El derecho romano en el Externado: una tradición viva para la formación del jurista contemporáneo

Los fundadores del Externado de Colombia reconocieron en el derecho un baluarte indispensable para renovar la esperanza de un pueblo sumido por entonces en el desaliento y en profundas diferencias sociales, económicas e ideológicas. Del mismo modo, para el ala civilista del radicalismo liberal, el derecho romano supuso la fuente de conocimiento necesaria para analizar con perspectiva crítica el sistema jurídico adoptado por las incipientes naciones latinoamericanas independientes, y con mayor resonancia, para percibir que la riqueza y los matices de los institutos incorporados al derecho colombiano se orientan desde sus inicios hacia la consolidación de una sociedad más justa, solidaria, libre y equitativa.

Durante el primer Externado, derecho romano y derecho español configuraron una sola materia que exploraba los antecedentes históricos del derecho de nuestro país. Con los años, el derecho español desapareció de los currículos, mientras que el derecho romano adquirió voz propia dentro de los dos primeros años de carrera, con el fin de dotar a los futuros juristas de una estructura lógico-jurídica que sirviera de base para abordar, con seriedad y sensibilidad, la puesta en marcha del derecho, en cualquier ámbito o sector de su preferencia.

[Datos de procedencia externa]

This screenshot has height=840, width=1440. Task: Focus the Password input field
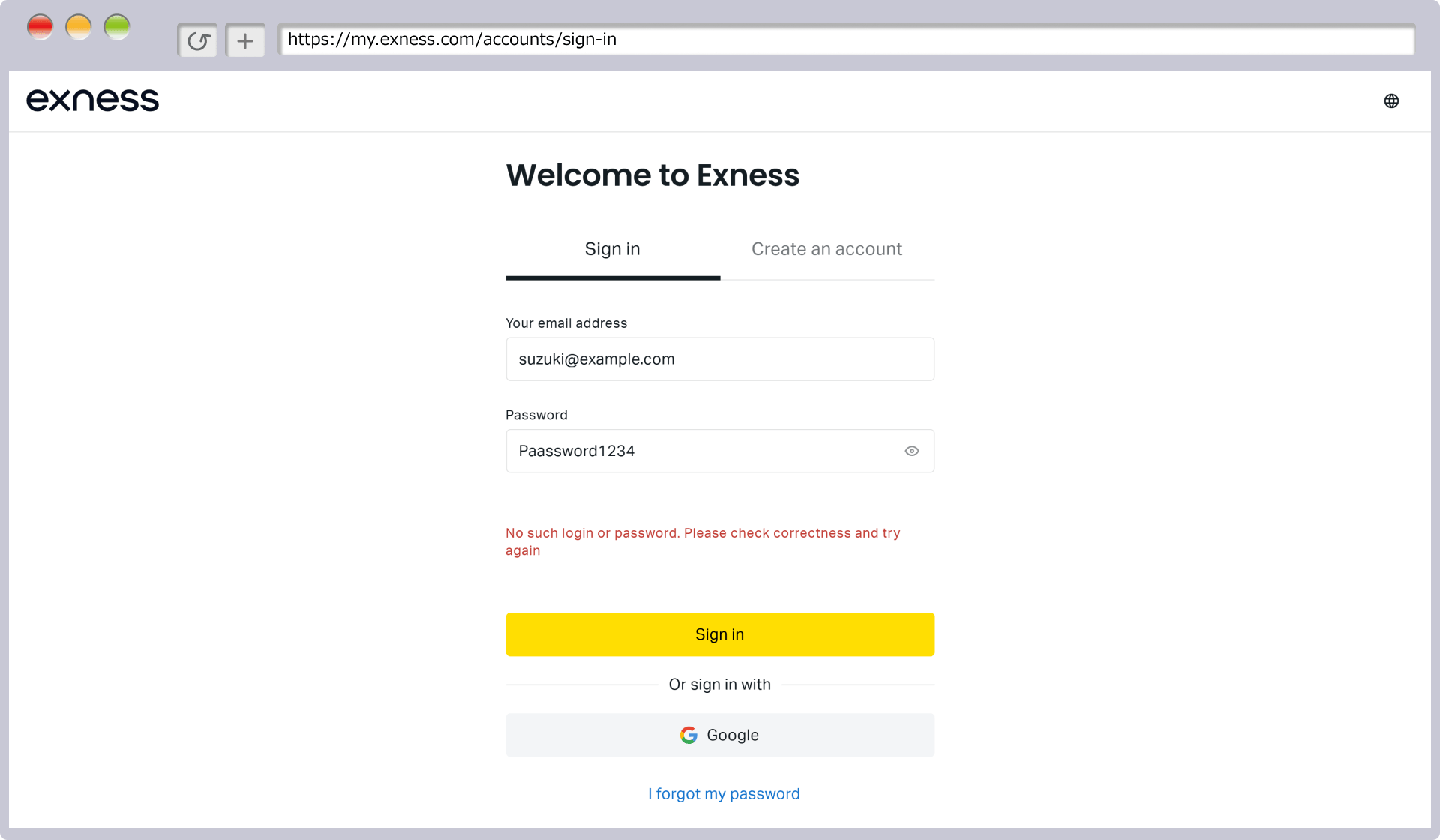(720, 451)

Desde los años 70, el rector Fernando Hinestrosa promovió alianzas académicas con algunos de los centros de pensamiento más importantes de Europa, acercándose con particular interés a las escuelas francesa e italiana. Consciente de la profundidad y la solidez que el derecho romano suministra a quien se inicia en los estudios jurídicos, la Universidad respaldaría en las siguientes décadas a algunos de los mejores estudiantes de la Facultad de Derecho para que complementaran sus conocimientos con estudios de posgrado relacionados directa o indirectamente con el derecho romano. A su regreso, la mayoría de ellos no solo dedicaron sus esfuerzos a la enseñanza universitaria, labor noble y compleja, sino que impulsaron e impulsan desde los sectores público y privado la transformación y sofisticación paulatina del derecho nacional, construyendo puentes con juristas de otras latitudes, y revitalizando el análisis de los principios y las categorías jurídicas que componen nuestro ordenamiento, gracias a la fuerza eternamente renovadora de los clásicos.

Desde 1999, año de su fundación, y hasta nuestros días, el Departamento de Derecho Romano se ha erigido como un centro de formación académica e investigativa de alto nivel, que promueve el estudio de la materia en los jóvenes estudiantes e impulsa el desarrollo de las labores pedagógica e investigativa de sus docentes, reivindicando de esta forma el valor agregado que confiere el conocimiento romanista para la comprensión adecuada de la ciencia jurídica. Por esta razón, las materias de derecho romano siguen siendo algunas de las más importantes de los primeros semestres de carrera en el nuevo plan de estudios del pregrado en derecho.

Durante 23 años, el Departamento construyó y consolidó su reputación dentro de la comunidad académica gracias al trabajo constante de un selecto grupo de profesores y de su primera directora, la decana y maestra Emilssen González de Cancino; desde el 2022, el legado de los mayores lo custodia su actual directora, la profesora Mariateresa Cellurale, quien como líder de su cuerpo docente, representa los elementos de continuidad y renovación que se requieren para conservar una formación sólida, sensible e integral del jurista contemporáneo.